The other things that have dramatically reduced the crashing for me and perhaps a few others, though not eliminated it completely, have been to remove 2 GB of the memory or to remove the Kona 3 card (Or the BM card). Removing the card has been almost completely successful for me, to the extent that when I have to do a long render I routinely just take it out and get on with it. In doing at least 50 of these I have had just one crash, but with the card in none of those renders would have been completed.
This workaround is, of course, completely unacceptable in a system dedicated to FCP but as you have noted here this problem is rare enough that many of those with stable systems simply see us as flailing amateurs and give advice accordingly.
I can see their point, because it is probably some obscure setting that’s doing us in and we may indeed feel foolish when we learn what it is. But it is good to know that other pros with dedicated systems and a willingness to troubleshoot vigorously are also experiencing variations on this story. So if it is a setting it is certainly obscure.
The bottom line is that FCP claims to be an everyman’s editing system uniquely usable by pros and amateurs alike, and if it is boobytrapping some of the relatively competent among us it is simply not fulfilling that promise.

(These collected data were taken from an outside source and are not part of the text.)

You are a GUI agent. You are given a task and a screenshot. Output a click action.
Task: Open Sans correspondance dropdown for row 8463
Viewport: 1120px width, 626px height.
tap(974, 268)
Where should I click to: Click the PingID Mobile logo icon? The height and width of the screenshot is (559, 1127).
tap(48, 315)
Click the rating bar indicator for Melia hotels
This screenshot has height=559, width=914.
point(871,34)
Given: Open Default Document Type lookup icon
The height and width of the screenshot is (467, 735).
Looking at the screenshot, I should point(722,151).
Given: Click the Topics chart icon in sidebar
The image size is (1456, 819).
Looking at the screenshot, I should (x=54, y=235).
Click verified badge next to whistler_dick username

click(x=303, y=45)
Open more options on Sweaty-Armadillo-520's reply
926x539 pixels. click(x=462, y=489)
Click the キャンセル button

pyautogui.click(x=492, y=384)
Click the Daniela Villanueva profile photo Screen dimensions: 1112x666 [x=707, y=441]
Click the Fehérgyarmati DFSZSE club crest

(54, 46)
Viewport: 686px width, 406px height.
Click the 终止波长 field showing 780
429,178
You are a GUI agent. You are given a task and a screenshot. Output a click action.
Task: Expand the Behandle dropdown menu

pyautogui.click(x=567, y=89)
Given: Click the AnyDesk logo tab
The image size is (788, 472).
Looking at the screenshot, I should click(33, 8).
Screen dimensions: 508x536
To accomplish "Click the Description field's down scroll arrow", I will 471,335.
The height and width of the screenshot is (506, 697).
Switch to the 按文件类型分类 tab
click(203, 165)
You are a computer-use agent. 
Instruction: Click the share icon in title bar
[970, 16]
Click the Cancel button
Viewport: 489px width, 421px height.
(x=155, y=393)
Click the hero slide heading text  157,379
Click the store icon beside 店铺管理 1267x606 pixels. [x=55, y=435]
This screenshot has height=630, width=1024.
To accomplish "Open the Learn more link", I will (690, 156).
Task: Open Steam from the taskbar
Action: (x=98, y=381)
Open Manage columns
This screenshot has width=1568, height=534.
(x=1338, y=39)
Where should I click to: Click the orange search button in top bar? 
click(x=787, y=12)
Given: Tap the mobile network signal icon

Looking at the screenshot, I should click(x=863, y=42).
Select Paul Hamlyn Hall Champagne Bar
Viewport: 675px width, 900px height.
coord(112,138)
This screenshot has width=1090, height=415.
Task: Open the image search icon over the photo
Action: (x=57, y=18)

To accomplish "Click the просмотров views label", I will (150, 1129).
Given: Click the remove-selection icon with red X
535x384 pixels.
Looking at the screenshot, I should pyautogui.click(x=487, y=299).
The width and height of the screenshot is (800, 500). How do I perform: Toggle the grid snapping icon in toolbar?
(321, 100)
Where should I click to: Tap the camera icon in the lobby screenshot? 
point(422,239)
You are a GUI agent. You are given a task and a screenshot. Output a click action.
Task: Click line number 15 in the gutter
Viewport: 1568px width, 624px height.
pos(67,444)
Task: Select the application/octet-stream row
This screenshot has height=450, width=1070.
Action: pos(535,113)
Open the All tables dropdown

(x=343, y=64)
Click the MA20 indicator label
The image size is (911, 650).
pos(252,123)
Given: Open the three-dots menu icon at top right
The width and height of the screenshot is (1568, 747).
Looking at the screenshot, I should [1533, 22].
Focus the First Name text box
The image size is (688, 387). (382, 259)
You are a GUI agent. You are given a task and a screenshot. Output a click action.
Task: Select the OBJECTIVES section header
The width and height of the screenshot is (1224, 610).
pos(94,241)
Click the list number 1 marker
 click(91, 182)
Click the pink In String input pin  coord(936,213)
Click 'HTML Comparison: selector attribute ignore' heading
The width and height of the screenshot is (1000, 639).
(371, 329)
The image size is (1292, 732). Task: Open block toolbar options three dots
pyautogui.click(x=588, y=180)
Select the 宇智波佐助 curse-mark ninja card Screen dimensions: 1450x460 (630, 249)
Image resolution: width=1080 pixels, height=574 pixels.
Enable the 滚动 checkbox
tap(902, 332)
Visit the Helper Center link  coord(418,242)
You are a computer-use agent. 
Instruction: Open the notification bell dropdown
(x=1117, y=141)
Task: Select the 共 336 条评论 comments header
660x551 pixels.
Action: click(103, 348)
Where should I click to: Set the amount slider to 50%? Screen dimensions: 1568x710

To tell us that we have to spend, literally, thousands (given my remote location, particularly, and the down time that would result) to bring in highly-paid technical expertise to fix the problem (who would no doubt spend my money going through all the steps I have already taken before moving on to the more sophisticated ones) is very likely true but avoids the basic issue: If we have all the equipment Apple says we need and we install and use the program the way Apple says we must and it still does not work properly, then Apple is not providing us with the flexible, powerful, accessible and stable program that it touts FCP to be. If Apple and the equipment manufacturers who claim to work with Apple to make their stuff succeed with FCP, like BM and AJA, cannot solve this issue then there is no debate: They have let us down.